Because the state is unpredictable and generally tries to keep these stories out of public view, this type of work can be quite risky and the availability of funding is volatile. In the beginning, we were a small project run entirely by volunteers. When we began to expand, we acquired funding in the traditional NGO business model, by getting grants from donors, including international organizations. But in 2015, Russia passed a new law on NGO funding, which directly prohibited work with two of our major donors at that time, the Open Society Institute and the National Endowment for Democracy—labeling them “undesirable organizations.” Like many other NGOs around us, we immediately had to adapt and find new ways to fund our work.
Given the political environment in Russia, gathering donations from private citizens might seem like an impossible endeavor. In addition, because of the sensitive nature of our work, NGOs working in this field are generally careful not to be too aggressive, as the state can change its policies toward us at any time. Nevertheless, crowdfunding in Russia for human rights issues is a rapidly growing field, and it has become quite popular for citizens to support various initiatives.
We started our online campaign with Facebook videos, Twitter posts, and a “donate” button on our website linked to a landing page explaining what we do. We have also engaged with celebrities and well-known activists that are relevant to our Russia-based audience, such as journalists, singers, and human rights experts. The aim of these campaigns was not just to raise funds, but also to disseminate information on what is happening to people to speak out, and why it is so important to keep this government accountable. Our primary audience is composed of journalists and human rights activists, who then take our information and disseminate it to their constituents. Our crowdfunding campaign raised $2 million rubles in 2016 (approximately $35,000 US), and we now have an 11-person team with 50% of our budget coming from small, personal donations.

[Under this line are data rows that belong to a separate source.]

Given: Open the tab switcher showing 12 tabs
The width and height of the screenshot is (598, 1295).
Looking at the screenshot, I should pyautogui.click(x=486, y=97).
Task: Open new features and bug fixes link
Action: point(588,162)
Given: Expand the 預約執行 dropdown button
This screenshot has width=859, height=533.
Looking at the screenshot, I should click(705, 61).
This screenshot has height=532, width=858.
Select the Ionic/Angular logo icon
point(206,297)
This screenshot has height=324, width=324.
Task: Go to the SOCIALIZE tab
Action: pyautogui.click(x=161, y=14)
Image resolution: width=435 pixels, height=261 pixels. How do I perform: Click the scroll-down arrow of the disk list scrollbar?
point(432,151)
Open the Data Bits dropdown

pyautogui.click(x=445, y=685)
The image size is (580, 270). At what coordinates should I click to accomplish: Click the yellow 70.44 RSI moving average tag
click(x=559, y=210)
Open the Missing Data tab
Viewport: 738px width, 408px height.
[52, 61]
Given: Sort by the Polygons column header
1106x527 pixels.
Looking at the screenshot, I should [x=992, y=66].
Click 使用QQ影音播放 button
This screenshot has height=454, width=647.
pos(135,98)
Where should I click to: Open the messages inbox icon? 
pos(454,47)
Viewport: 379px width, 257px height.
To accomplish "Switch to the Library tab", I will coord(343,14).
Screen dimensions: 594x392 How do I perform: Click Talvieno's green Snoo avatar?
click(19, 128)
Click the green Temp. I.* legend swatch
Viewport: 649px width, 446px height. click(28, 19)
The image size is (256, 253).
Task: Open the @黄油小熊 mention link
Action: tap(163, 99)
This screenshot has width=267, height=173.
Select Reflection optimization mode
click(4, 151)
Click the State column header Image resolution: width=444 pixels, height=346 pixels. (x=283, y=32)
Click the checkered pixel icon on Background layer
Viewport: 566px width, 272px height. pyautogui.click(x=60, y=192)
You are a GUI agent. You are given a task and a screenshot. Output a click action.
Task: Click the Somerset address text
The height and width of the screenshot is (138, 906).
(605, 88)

But the challenge in this type of fundraising is that the models are always changing and organizations using crowdfunding must constantly adapt and be on top of changing trends and algorithms, which can be very daunting without the right expertise. For example, Facebook used to work very well—and is still the major driver to our website—but changing algorithms have decreased our ability to reach potential donors. Twitter used to drive 15-20% of traffic to our site, but now it’s decreasing rapidly; we are trying to analyze this shift and adapt accordingly. We also get links from news outlets and Russian social media, and 10-12% of our traffic is direct to our website.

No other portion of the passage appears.